_Information shown_:
:::::
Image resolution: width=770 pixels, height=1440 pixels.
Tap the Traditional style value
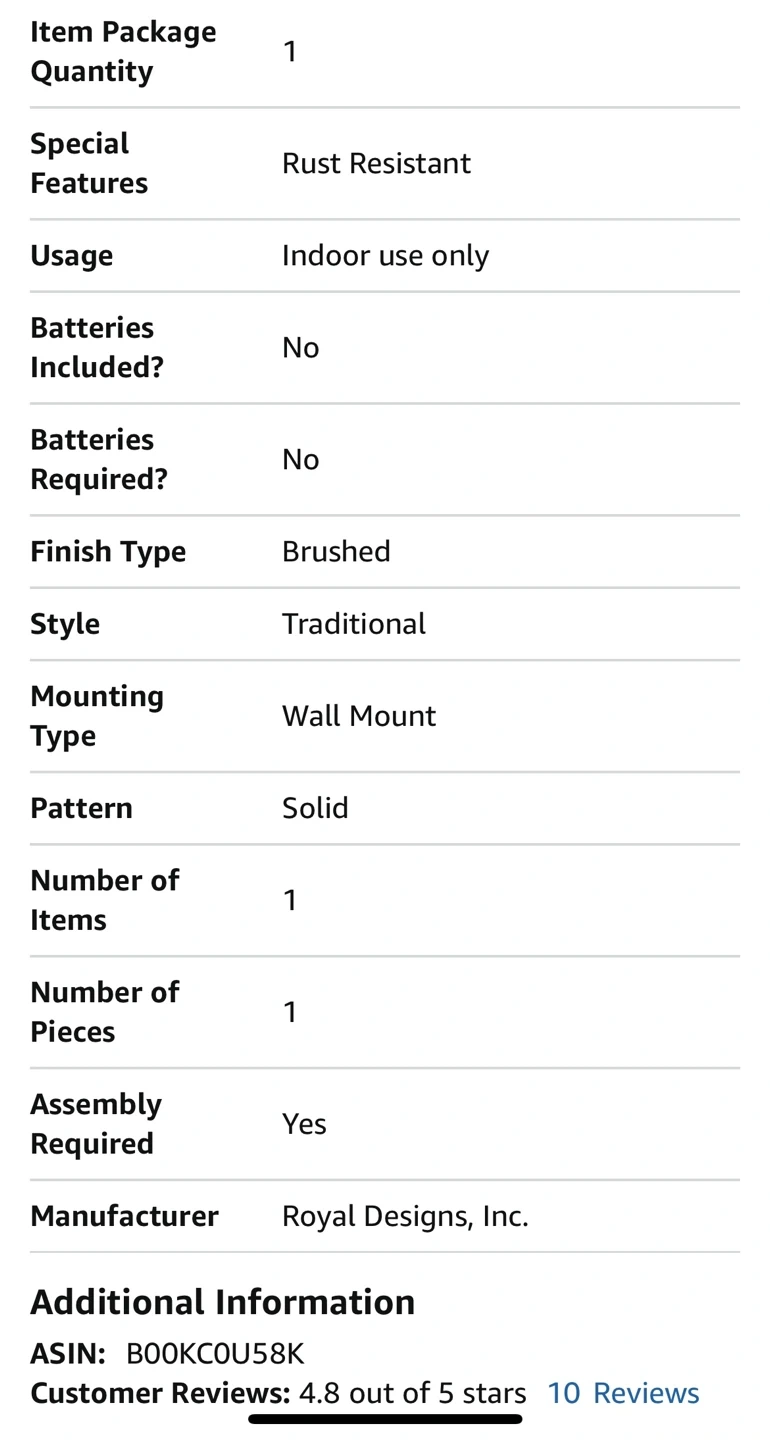[x=354, y=624]
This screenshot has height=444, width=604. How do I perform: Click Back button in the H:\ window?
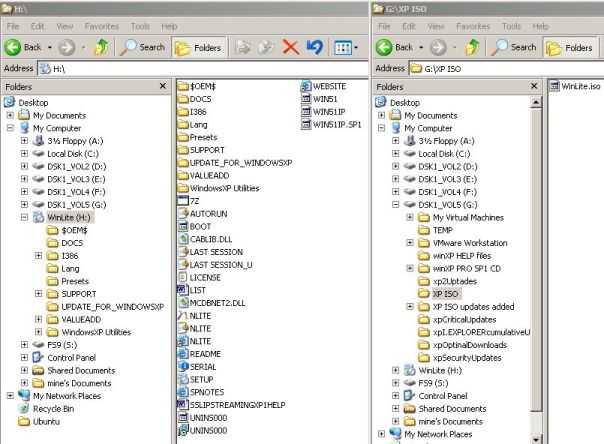click(x=25, y=47)
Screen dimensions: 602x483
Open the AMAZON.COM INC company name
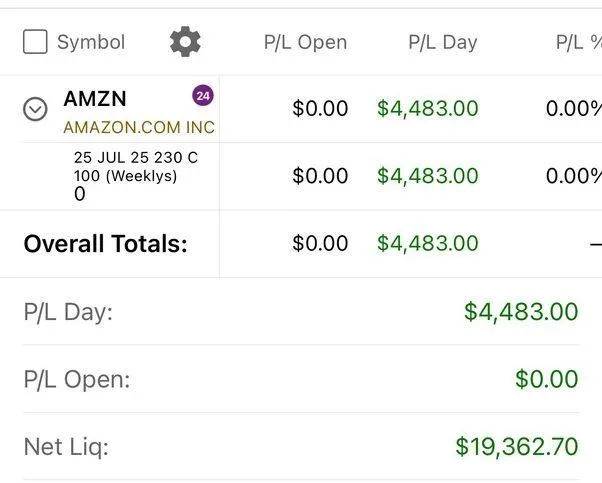point(138,128)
:::::
_The task_:
Without the pictures, output the full listing exactly as it stands.

_Output for this task_:
Image resolution: width=770 pixels, height=1440 pixels.
Tap the Traditional style value
[x=354, y=624]
This screenshot has height=444, width=604. How do I perform: Click Back button in the H:\ window?
click(x=25, y=47)
Screen dimensions: 602x483
Open the AMAZON.COM INC company name
point(138,128)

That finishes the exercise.